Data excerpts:

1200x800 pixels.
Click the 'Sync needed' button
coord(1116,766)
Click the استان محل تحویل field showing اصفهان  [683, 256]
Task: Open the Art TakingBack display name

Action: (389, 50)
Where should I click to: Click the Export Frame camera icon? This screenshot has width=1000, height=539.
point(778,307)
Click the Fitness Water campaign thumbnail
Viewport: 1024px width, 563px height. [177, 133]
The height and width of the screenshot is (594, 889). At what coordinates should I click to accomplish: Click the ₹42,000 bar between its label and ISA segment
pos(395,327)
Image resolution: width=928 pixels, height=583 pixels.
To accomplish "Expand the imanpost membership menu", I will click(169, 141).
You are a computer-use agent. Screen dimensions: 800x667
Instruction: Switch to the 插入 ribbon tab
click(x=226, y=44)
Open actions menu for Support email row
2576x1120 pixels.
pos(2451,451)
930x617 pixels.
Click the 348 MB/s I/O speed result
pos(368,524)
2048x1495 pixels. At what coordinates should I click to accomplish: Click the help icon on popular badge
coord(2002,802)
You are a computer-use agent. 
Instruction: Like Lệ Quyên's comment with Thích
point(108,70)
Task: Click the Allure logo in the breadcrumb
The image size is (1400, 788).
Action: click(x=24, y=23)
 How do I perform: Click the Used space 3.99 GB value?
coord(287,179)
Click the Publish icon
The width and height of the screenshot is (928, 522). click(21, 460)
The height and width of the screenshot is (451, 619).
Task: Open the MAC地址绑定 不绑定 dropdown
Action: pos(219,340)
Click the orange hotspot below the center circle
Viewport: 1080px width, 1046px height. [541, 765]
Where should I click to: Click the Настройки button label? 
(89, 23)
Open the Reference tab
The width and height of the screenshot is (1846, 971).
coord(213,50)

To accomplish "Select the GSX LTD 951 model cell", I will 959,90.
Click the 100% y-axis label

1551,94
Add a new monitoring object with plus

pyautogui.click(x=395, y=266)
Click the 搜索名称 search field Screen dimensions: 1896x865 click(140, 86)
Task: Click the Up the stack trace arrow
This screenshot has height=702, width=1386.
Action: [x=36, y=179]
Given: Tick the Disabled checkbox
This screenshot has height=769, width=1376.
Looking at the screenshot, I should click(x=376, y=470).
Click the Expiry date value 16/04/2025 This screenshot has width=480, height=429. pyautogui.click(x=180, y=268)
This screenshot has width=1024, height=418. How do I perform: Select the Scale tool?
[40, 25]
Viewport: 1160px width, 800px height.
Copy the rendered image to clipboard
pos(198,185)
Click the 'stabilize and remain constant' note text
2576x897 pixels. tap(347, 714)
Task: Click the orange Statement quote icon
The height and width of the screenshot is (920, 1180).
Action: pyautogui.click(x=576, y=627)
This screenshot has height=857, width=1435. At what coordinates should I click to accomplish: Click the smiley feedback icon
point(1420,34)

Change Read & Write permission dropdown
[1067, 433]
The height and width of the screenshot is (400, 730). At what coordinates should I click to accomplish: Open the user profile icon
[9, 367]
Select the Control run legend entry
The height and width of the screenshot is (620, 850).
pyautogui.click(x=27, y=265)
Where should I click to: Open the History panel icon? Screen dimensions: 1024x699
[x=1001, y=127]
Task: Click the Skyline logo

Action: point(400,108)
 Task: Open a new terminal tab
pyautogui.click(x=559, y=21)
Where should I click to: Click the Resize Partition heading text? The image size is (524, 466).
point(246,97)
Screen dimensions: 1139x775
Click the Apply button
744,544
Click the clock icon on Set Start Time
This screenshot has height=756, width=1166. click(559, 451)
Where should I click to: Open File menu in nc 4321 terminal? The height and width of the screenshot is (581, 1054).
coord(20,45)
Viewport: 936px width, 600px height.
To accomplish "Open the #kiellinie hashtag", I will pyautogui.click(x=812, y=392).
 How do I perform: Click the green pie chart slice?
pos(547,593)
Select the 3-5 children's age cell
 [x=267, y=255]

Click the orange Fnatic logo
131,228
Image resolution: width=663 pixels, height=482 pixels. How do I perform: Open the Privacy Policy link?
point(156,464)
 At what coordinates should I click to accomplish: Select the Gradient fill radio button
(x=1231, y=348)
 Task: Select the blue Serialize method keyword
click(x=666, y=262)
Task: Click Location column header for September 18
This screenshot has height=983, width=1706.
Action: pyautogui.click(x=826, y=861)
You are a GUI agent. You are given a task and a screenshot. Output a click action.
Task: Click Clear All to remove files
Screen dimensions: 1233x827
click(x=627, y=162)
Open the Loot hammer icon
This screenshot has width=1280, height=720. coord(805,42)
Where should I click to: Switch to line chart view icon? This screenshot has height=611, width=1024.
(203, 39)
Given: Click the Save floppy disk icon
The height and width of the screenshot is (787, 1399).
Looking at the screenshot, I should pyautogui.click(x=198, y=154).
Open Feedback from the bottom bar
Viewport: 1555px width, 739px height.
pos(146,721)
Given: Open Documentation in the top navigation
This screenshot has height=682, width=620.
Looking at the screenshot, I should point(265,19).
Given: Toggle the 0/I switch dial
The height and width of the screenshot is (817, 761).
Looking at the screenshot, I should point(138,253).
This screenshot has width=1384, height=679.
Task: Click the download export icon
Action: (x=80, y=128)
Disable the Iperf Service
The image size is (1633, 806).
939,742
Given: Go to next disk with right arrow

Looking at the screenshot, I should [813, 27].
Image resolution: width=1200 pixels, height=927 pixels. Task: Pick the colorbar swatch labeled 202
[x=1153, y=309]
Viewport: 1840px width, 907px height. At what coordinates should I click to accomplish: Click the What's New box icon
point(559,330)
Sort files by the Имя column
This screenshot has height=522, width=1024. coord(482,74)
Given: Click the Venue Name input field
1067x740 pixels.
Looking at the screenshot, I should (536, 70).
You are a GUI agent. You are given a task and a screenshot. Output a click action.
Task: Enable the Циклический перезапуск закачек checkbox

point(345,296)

What is being asked
Looking at the entries, state how many lines hold the string "field", with the number as the sole reply.

Result of the exercise
3